Go through the data below and report how many lines contain "chevron"; the reply holds only that number.

## Saved data entries
- - - - -

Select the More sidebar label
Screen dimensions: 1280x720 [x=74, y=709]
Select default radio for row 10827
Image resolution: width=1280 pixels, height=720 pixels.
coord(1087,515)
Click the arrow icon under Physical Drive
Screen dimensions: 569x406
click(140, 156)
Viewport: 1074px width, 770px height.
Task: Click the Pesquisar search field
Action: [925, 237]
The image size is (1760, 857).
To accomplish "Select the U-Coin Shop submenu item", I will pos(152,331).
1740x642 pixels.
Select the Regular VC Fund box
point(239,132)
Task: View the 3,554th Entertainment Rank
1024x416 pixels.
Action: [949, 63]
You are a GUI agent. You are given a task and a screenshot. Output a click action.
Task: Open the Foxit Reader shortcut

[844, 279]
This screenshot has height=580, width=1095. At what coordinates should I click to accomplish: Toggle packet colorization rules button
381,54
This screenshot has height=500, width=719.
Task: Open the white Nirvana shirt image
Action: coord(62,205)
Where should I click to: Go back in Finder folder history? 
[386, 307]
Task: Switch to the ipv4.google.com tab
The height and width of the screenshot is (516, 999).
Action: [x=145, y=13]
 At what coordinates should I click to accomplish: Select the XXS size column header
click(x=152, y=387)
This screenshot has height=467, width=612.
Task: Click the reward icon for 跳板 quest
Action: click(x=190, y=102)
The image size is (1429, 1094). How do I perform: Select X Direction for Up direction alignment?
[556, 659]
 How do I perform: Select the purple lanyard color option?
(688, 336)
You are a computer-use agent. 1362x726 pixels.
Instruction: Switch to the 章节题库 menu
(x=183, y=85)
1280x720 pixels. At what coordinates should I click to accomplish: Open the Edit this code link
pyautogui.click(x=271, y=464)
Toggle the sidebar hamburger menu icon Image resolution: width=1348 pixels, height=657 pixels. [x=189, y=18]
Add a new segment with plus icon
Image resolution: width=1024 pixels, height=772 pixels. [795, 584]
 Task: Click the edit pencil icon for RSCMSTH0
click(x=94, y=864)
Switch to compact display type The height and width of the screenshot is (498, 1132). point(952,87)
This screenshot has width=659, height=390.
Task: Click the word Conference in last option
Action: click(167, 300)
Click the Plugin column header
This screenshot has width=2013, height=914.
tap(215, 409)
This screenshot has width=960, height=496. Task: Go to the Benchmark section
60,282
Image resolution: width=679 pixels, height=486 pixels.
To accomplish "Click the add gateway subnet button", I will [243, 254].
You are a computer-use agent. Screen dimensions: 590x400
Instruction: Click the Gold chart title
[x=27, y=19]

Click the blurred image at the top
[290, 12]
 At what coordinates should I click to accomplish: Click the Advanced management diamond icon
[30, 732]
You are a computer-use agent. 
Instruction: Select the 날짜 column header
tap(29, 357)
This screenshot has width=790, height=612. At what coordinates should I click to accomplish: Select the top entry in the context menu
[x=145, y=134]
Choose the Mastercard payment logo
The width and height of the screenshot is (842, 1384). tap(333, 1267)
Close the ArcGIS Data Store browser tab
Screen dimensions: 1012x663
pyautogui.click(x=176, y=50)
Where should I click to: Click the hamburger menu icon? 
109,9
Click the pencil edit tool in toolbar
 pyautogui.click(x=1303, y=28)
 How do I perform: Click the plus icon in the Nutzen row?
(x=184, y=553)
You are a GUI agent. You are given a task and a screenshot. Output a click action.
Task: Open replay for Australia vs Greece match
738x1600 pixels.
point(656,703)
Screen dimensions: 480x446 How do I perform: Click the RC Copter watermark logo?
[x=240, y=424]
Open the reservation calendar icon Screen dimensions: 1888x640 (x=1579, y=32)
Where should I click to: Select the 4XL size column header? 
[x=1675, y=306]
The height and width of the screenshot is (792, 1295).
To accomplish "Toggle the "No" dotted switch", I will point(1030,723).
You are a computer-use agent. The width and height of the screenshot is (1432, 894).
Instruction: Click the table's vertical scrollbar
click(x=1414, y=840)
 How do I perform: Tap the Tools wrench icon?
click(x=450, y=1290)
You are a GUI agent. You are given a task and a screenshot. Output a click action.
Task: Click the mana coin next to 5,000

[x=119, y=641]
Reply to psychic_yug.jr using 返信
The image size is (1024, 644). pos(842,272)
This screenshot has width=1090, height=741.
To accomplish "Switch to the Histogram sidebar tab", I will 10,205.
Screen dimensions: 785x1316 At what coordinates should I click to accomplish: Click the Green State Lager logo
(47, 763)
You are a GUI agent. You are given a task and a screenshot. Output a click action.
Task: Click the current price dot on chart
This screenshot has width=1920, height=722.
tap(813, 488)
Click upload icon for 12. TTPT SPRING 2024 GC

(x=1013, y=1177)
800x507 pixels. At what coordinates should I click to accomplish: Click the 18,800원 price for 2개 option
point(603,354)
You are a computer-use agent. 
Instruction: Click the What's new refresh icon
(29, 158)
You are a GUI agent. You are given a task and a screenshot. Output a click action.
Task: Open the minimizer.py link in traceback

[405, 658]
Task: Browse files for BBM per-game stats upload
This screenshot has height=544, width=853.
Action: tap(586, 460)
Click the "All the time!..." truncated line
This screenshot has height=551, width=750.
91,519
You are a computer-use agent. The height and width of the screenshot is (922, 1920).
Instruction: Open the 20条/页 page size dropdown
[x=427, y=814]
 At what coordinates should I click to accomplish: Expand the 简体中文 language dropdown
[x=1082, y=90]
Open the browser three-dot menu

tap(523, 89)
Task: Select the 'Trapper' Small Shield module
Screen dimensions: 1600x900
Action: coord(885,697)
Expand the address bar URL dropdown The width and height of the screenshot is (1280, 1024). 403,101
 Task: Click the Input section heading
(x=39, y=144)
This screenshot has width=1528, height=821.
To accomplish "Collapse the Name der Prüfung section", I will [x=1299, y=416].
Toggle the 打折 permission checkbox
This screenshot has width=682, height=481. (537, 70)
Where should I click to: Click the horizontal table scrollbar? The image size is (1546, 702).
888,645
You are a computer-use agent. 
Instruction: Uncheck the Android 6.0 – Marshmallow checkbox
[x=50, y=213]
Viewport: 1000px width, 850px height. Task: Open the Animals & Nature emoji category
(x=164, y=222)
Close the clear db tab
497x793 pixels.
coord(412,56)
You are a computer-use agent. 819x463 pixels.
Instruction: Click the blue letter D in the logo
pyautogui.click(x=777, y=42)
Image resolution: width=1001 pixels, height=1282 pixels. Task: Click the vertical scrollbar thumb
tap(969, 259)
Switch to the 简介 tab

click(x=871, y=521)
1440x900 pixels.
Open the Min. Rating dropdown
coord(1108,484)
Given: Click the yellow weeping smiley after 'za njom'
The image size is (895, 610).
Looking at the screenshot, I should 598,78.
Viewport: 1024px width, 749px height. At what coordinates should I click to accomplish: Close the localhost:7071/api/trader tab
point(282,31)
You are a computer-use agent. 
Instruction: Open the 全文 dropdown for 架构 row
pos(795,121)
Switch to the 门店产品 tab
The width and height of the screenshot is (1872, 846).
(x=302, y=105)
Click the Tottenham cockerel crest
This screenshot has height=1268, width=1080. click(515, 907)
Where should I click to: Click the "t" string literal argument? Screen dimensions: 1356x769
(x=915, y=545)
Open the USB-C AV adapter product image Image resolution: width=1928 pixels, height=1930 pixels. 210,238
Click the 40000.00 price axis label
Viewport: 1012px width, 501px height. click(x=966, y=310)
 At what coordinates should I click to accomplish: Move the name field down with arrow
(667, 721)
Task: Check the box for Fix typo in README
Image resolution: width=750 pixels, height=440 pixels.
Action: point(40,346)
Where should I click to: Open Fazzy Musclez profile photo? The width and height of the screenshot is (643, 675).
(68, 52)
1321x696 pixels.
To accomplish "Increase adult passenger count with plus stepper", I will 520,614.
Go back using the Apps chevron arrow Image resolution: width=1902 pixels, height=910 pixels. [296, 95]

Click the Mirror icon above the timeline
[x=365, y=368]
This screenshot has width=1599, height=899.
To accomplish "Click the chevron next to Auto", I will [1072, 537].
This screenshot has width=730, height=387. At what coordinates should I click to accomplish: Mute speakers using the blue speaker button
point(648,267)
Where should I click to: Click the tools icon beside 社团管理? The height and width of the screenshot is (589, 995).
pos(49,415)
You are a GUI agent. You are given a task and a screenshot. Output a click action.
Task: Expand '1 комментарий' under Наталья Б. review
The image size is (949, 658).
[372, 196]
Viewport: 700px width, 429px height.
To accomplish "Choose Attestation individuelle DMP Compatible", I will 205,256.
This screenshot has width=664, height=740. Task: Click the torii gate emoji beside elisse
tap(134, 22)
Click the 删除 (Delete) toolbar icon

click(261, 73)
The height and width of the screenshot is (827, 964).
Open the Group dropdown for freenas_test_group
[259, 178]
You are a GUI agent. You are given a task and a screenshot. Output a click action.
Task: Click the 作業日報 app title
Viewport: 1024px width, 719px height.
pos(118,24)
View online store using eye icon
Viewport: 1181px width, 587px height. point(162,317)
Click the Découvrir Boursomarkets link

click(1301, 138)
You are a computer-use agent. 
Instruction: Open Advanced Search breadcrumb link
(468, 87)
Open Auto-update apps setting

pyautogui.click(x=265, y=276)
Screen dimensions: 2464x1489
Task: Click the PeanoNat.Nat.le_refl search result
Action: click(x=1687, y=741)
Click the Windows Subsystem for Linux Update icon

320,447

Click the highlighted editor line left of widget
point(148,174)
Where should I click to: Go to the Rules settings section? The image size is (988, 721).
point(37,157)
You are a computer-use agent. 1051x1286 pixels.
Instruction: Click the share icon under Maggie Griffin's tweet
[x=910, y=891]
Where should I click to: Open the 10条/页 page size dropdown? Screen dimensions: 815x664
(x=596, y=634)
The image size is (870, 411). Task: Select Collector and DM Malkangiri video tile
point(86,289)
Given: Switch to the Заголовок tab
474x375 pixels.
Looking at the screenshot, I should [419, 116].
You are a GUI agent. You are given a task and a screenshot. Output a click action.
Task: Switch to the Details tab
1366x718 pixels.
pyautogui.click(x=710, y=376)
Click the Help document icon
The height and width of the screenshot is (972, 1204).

- - - - -

## REPLY
2